Bless you for taking the most needy dog at the shelter.  You have to wonder how he got there.  I can't even imagine wrangling a big dog like that.  I have trouble doing things (like nail clipping) with some of my cats - weighing ten pounds or less.


----------



## gazoo

sdkitty said:


> Bless you for taking the most needy dog at the shelter.  You have to wonder how he got there.  I can't even imagine wrangling a big dog like that.  I have trouble doing things (like nail clipping) with some of my cats - weighing ten pounds or less.



I feel cats are something else entirely. Their strength and hissing, ouch. That hissing messes with my head. I wrapped our cat in a blanket for over 2 years in order to get his nails done. Then one day he just thrust his paw out and pointedly wouldn't look at me before I could finish wrapping him up in the blanket we always used. After that day, he was chill about it.
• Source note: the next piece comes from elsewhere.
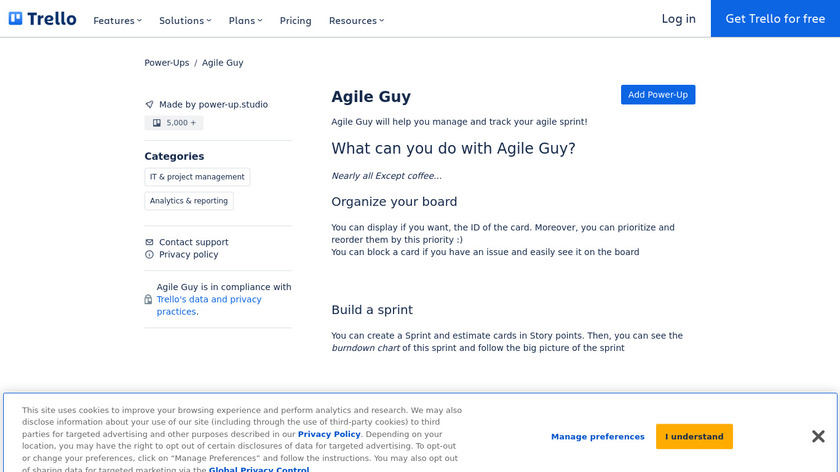Open the Solutions dropdown menu

185,20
But for the 2 years, he managed a lot of deep scratches and painful bites, even with the blanket protecting me somewhat. Little hellion. LOL He was a feral stray when we adopted him, and he never really became domesticated, per se.

According to the shelter's paperwork, George was found in a rural part of town, and had crossed into a farmer's land. The farmer called animal control, who came out and "caught him". He was timid at intake and very weak. Just a throw away like too many poor animals are. The shelter vet had to cauterize some of his wounds, his dew claw was ripped and hanging. They also neutered him. He was heart worm negative which is odd considering the climate and prevalence of HW where we live. Maybe he hadn't been out long. Our vet said he was between 9 months to 1.5 years old, but it's just a guess really. He still had fresh stitches when we brought him home. He was quiet as a mouse for 3 weeks. He had severe diarrhea for exactly 21 long days. Many visits to the vet. Then he snapped to his present personality, which is piss and vinegar spunkiness of a puppy and an iron stomach.


----------



## sdkitty

gazoo said:


> I feel cats are something else entirely. Their strength and hissing, ouch. That hissing messes with my head. I wrapped our cat in a blanket for over 2 years in order to get his nails done. Then one day he just thrust his paw out and pointedly wouldn't look at me before I could finish wrapping him up in the blanket we always used. After that day, he was chill about it. But for the 2 years, he managed a lot of deep scratches and painful bites, even with the blanket protecting me somewhat. Little hellion. LOL He was a feral stray when we adopted him, and he never really became domesticated, per se.
> 
> According to the shelter's paperwork, George was found in a rural part of town, and had crossed into a farmer's land. The farmer called animal control, who came out and "caught him". He was timid at intake and very weak. Just a throw away like too many poor animals are. The shelter vet had to cauterize some of his wounds, his dew claw was ripped and hanging. They also neutered him. He was heart worm negative which is odd considering the climate and prevalence of HW where we live. Maybe he hadn't been out long. Our vet said he was between 9 months to 1.5 years old, but it's just a guess really. He still had fresh stitches when we brought him home. He was quiet as a mouse for 3 weeks. He had severe diarrhea for exactly 21 long days. Many visits to the vet. Then he snapped to his present personality, which is piss and vinegar spunkiness of a puppy and an iron stomach.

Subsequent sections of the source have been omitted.